I mean the Eden Project is a case in point. For those of you who have never been there or know nothing about it, it’s a 34-acre clay pit with a whacking great hole, we’ve built the world’s greatest conservatories in it, we have turnover of about £19 million a year, we’ve got 500-odd staff, we’ve contributed £930 million into the Cornish economy over the last seven years, which is more than double the entire European funding for the whole of the South West over the same period… we’re very political: when we built it we always intended that we should run it as if we were round our kitchen table, because where most people go wrong, where most men go wrong, is that they don’t realise that the common sense you have at your kitchen table gets completely buggered when you then go to work and feel you have to impress other men. It’s true, I mean come on, would this financial crisis be with us if we had equal men and women in the boardrooms? Of course not. We know that’s true. So that was the tip side, ok. I’m not going to tell you anymore, don’t be so mean, come and visit.

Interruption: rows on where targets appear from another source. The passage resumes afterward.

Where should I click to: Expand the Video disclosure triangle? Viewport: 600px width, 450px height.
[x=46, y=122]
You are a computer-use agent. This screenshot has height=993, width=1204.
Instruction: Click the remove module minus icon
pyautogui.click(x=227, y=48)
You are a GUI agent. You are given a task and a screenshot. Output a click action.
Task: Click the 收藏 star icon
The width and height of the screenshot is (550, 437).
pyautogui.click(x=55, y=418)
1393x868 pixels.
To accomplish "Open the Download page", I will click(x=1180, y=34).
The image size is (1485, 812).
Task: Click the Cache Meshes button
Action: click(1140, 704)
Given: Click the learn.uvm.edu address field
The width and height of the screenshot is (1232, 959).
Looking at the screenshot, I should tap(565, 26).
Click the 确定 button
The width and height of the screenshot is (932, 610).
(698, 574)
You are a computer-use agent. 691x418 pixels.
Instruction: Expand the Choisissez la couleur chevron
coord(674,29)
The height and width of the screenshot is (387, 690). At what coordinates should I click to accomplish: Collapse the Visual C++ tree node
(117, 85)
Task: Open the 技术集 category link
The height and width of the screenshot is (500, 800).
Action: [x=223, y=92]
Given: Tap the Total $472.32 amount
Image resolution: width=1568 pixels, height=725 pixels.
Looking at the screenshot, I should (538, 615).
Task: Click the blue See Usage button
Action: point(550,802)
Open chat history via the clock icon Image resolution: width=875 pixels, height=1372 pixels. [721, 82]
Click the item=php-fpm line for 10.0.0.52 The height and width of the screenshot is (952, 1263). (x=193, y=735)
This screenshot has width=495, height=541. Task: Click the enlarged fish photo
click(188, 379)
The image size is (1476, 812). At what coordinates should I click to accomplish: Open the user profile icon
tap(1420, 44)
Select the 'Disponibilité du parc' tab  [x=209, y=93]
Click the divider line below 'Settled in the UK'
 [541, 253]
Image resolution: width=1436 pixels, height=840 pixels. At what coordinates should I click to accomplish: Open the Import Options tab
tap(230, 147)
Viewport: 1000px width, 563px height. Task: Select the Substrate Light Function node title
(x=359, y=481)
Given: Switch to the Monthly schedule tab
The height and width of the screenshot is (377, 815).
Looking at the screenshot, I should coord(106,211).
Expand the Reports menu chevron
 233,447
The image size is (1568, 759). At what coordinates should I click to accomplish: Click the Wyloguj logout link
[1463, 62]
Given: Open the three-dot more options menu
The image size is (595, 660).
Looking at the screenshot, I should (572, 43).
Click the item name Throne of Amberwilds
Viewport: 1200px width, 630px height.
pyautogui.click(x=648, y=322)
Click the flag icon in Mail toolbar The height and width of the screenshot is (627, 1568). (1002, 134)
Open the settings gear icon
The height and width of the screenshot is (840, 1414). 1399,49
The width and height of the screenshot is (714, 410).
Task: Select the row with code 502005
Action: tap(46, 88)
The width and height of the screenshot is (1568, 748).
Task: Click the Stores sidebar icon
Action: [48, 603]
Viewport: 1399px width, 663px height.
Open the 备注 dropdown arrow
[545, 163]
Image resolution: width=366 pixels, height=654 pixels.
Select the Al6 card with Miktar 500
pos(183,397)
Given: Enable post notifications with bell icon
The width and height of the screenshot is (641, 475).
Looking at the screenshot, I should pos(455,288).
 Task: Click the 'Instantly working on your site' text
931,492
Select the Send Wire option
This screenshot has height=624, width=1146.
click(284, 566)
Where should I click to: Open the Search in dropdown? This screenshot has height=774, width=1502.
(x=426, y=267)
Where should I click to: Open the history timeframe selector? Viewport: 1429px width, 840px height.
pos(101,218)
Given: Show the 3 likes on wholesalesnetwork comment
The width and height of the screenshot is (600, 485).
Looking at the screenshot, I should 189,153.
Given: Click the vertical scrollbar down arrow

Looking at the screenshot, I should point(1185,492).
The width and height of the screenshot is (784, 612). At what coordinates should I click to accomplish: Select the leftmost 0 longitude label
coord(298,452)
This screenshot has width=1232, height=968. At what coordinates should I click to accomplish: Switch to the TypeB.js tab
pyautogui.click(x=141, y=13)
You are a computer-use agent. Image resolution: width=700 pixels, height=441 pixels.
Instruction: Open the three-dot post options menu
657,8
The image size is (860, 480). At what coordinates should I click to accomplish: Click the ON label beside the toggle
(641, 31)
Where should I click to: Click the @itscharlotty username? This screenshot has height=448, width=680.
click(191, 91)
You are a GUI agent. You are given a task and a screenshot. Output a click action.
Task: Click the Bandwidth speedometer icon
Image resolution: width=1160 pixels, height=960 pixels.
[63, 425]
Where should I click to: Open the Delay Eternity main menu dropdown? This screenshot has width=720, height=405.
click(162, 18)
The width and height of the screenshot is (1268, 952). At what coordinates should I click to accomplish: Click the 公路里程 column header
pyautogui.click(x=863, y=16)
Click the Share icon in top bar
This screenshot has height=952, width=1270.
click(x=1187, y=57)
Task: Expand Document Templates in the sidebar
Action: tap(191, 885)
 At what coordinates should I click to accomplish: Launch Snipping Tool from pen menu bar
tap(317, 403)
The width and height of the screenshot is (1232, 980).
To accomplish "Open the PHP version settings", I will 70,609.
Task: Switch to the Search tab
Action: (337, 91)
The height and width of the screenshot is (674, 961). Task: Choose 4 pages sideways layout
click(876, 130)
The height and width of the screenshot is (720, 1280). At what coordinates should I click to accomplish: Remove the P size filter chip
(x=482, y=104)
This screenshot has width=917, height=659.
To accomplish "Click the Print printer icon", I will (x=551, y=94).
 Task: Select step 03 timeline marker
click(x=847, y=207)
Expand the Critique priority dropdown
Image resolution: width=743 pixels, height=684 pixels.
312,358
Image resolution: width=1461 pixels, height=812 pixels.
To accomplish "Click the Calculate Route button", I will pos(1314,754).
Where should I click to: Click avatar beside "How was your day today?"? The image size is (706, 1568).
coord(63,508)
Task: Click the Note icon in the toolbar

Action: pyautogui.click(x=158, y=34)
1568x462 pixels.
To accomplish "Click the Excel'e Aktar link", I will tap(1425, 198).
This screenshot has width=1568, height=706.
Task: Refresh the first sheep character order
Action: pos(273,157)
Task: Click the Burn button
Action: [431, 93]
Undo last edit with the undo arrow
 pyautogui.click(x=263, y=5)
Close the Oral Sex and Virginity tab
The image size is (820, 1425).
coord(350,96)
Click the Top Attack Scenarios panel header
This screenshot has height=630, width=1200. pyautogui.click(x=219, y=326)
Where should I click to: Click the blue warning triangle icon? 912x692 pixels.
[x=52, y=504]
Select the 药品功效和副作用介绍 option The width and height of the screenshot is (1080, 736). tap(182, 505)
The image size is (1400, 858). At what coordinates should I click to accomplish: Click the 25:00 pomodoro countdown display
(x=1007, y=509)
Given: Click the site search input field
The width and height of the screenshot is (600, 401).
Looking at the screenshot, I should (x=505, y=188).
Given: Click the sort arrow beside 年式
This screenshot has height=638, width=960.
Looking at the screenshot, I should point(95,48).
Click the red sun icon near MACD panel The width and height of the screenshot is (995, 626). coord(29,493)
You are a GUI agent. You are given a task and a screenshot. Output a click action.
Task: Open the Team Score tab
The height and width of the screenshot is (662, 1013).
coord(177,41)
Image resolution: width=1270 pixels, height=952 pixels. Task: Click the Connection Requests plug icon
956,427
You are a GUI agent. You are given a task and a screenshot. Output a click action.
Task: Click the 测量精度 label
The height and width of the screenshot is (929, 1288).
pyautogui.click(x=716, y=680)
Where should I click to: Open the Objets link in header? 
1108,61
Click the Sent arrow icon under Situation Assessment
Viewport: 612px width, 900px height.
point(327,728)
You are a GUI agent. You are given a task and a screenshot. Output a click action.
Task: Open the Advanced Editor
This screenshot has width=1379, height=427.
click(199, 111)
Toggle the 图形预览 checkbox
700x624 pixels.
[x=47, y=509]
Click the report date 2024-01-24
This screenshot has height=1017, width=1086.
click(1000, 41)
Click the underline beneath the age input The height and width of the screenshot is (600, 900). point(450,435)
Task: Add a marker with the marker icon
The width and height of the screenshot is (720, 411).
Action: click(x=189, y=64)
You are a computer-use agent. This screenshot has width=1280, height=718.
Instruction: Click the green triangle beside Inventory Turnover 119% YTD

But the things that I’ve learnt about business are first of all distrust anybody who uses the words ‘centre of excellence’, ‘out of the box’, ‘joined-up thinking’, ‘leading edge’, ‘cutting edge’, ‘bleeding edge’ which is when I assume you’re too close to the cutting edge, and make absolutely sure that you have nothing to do with anybody who thinks they’re capable of ‘thinking the unthinkable’. You can’t think the unthinkable.

But what you can do is just sit down at a kitchen table and realise that some of the world’s great businesses were actually created around kitchen tables, and the reason they’re created around kitchen tables is that you’re normally sensible at that point. For those of you who are watching at home, check out places like the Griffin Hospital, near Boston, fantastic place. Why did it go from the worst hospital in America to the best hospital in five years? You know what they did? Revolutionary: they asked all the potential patients who lived around them what sort of hospital they wanted to visit, and built it. Why don’t we do that sort of stuff? Probably one of the best schools in the world, the Manchester School in Pittsburgh, the roughest part of Pittsburgh, it’s a fantastic school because the guy who runs it, the most inspirational man I’ve ever seen on a stage, he has a motto about running it, which is if it’s good enough for rich folks it’s good enough for poor folks too. Wonderful. I saw 500 grown-ups cry when he spoke about what happens if you forget to put limits on people, and actually assume that everybody is capable of fantastic things. Because people are fantastic things. But you actually need… you need to believe it.

What I learnt in the music business before I went into Eden which was something really profound which was to shape my life, which was if you love something yourself and you are not a freak, there will be millions and millions and millions and millions of people like you, so therefore the only problem is marketing. Let them know about it, and you’ve got a big market.